**Extracted data:**
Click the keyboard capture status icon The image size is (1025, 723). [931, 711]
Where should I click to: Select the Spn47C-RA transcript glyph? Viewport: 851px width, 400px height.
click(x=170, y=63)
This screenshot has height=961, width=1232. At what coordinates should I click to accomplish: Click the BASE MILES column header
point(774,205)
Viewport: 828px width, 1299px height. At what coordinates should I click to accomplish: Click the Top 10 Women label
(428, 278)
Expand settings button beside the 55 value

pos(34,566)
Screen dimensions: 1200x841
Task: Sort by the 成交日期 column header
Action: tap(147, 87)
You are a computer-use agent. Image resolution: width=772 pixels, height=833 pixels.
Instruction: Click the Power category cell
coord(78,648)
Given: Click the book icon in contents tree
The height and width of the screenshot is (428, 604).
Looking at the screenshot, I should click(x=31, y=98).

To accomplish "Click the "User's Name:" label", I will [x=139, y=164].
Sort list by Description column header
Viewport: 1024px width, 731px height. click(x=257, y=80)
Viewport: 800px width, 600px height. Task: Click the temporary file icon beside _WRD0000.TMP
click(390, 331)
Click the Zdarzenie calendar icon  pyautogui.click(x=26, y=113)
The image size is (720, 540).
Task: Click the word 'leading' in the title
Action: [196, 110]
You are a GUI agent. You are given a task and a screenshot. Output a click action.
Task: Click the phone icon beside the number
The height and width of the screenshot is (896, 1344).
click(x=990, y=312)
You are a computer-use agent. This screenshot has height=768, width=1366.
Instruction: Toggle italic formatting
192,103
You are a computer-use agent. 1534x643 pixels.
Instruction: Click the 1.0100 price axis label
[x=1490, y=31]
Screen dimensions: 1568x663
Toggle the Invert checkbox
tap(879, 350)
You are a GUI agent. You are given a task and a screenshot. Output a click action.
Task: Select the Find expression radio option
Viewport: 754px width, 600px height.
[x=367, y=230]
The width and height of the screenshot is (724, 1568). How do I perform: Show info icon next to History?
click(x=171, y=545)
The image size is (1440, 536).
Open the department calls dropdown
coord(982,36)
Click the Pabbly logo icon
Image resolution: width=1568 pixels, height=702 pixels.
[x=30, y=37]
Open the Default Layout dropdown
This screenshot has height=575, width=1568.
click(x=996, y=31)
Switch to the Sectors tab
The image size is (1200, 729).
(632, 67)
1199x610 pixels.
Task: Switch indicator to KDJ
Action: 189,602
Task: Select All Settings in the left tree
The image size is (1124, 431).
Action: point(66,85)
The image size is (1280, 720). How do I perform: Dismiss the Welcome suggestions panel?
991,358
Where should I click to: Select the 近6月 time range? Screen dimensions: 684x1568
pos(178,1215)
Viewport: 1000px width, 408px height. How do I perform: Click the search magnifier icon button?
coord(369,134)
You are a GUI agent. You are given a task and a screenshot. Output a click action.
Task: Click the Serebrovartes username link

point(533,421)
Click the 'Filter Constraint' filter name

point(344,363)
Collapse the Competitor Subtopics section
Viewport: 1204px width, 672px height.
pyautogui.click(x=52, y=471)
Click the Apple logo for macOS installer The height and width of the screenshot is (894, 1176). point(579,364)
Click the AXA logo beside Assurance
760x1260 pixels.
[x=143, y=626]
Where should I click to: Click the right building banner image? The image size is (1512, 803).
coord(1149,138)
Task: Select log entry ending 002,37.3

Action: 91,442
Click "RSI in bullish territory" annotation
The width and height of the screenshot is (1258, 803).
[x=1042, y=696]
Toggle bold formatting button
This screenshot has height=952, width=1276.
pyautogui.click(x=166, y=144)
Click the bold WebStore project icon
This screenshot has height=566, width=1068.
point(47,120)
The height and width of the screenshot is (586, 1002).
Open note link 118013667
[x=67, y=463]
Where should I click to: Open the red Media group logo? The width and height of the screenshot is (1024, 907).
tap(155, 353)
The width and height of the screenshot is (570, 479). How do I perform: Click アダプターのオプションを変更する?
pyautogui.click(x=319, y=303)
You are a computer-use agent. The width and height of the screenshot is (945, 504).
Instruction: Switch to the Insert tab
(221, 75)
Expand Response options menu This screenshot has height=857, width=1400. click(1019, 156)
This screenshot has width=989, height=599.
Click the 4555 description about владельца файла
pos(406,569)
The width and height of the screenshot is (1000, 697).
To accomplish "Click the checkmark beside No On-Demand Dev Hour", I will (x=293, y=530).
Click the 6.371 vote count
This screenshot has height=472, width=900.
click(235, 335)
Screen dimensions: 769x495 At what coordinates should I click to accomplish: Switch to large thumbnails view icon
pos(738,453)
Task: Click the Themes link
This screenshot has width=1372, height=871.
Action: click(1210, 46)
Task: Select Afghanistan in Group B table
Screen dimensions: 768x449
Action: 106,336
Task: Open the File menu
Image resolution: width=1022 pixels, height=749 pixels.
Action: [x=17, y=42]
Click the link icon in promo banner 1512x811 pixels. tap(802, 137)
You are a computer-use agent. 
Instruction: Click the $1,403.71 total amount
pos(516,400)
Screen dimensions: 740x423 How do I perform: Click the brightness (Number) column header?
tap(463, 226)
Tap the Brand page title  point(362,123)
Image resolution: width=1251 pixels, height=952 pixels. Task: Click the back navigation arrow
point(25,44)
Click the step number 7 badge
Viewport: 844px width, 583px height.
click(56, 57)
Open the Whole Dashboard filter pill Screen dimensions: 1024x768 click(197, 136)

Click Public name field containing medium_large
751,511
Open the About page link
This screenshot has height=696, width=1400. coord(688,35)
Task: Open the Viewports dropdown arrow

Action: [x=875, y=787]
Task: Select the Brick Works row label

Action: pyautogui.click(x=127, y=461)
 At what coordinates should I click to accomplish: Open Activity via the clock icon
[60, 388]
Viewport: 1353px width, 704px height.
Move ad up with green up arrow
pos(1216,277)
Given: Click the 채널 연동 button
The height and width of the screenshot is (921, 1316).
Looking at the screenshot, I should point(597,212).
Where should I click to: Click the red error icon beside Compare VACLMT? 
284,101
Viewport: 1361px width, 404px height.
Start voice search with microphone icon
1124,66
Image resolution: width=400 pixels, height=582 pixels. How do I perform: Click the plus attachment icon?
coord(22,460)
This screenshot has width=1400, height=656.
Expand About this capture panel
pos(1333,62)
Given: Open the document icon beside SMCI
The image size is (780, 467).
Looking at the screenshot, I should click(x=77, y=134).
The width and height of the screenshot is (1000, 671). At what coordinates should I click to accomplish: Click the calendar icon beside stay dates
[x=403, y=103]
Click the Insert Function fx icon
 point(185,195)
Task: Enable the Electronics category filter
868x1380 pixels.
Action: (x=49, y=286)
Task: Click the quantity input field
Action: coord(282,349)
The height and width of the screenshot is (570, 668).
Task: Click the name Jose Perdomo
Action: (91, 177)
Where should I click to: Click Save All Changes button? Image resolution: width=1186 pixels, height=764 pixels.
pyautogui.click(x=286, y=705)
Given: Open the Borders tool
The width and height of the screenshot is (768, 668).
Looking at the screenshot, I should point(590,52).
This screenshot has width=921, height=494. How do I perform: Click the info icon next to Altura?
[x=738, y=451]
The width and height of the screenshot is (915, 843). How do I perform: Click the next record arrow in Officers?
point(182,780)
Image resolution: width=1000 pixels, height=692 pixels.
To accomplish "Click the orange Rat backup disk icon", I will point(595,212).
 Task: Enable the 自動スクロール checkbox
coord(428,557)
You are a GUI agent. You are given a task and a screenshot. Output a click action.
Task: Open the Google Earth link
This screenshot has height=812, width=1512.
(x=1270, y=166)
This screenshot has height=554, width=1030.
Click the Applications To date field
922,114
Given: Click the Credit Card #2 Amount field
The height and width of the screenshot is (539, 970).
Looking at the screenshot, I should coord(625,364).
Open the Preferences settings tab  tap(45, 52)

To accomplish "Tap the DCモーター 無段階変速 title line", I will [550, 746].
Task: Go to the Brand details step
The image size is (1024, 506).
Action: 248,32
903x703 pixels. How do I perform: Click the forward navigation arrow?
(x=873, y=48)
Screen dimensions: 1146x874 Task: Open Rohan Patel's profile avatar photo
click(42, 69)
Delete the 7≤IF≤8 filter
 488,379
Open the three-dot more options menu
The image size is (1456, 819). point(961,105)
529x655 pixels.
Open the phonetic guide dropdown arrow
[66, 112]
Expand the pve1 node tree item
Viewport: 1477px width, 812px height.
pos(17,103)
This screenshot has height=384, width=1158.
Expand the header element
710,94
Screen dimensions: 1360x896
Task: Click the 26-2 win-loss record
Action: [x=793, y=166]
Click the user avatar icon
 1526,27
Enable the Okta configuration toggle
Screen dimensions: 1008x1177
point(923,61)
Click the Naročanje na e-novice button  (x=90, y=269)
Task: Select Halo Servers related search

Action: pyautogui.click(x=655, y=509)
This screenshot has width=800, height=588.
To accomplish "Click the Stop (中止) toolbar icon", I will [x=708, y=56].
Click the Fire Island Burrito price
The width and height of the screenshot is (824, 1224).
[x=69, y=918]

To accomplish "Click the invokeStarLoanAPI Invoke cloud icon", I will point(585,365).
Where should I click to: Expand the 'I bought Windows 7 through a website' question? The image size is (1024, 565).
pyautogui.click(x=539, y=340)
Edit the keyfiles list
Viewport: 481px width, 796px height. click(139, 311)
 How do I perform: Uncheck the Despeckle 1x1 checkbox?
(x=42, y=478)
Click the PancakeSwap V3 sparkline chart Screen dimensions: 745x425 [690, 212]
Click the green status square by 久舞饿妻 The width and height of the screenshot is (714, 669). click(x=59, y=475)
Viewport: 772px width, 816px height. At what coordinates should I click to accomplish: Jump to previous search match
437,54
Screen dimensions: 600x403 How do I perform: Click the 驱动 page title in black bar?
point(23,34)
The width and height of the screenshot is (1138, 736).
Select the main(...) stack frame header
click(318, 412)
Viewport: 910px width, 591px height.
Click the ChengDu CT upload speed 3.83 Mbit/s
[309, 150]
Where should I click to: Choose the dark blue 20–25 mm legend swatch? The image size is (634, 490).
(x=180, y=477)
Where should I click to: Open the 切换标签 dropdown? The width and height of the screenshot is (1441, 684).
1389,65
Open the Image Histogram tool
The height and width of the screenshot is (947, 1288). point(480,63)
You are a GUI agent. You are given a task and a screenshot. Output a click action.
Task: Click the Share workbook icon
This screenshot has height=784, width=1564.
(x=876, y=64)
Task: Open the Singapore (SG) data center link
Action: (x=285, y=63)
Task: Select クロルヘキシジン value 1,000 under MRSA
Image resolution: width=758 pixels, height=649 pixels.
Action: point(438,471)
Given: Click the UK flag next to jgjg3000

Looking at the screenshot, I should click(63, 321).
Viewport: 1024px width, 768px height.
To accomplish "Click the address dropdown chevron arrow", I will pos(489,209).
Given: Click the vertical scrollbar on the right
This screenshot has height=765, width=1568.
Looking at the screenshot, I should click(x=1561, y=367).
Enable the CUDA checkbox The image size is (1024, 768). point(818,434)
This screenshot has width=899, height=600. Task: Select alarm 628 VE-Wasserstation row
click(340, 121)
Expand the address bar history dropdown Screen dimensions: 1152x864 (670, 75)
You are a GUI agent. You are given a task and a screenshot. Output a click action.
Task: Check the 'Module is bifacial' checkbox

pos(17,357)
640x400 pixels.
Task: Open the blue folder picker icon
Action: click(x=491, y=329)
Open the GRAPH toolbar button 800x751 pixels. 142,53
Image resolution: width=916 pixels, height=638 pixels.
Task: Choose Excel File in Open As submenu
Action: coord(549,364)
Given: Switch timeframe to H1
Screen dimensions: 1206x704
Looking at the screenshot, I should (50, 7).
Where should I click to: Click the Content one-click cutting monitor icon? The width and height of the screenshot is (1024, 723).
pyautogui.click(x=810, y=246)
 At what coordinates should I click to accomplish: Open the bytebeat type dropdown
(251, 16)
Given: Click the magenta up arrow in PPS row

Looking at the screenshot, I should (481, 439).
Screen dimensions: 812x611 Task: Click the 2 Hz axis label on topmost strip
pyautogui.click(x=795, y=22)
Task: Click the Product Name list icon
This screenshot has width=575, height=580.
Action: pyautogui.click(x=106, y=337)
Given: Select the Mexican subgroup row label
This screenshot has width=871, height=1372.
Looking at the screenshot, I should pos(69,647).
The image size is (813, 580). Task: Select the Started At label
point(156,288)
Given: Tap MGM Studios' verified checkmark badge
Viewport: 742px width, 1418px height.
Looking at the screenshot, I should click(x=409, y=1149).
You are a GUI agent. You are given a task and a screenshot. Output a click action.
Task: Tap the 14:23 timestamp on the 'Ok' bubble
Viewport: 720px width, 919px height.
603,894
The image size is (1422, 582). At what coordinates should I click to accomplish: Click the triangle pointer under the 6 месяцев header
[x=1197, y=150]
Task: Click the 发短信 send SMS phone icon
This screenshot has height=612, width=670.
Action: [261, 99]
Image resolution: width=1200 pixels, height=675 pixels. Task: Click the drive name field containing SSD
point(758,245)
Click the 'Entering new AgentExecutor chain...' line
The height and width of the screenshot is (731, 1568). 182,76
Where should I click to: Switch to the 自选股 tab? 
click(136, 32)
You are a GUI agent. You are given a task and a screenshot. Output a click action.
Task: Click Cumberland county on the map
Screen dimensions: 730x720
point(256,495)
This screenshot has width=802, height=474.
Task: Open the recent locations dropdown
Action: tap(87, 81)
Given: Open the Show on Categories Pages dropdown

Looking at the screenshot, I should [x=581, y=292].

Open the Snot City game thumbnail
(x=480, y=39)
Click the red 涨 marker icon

**What is required:**
Scan the records above. Return every line with "checkmark" in it.

**Response to the task:**
To accomplish "Click the checkmark beside No On-Demand Dev Hour", I will (x=293, y=530).
Given: Tap MGM Studios' verified checkmark badge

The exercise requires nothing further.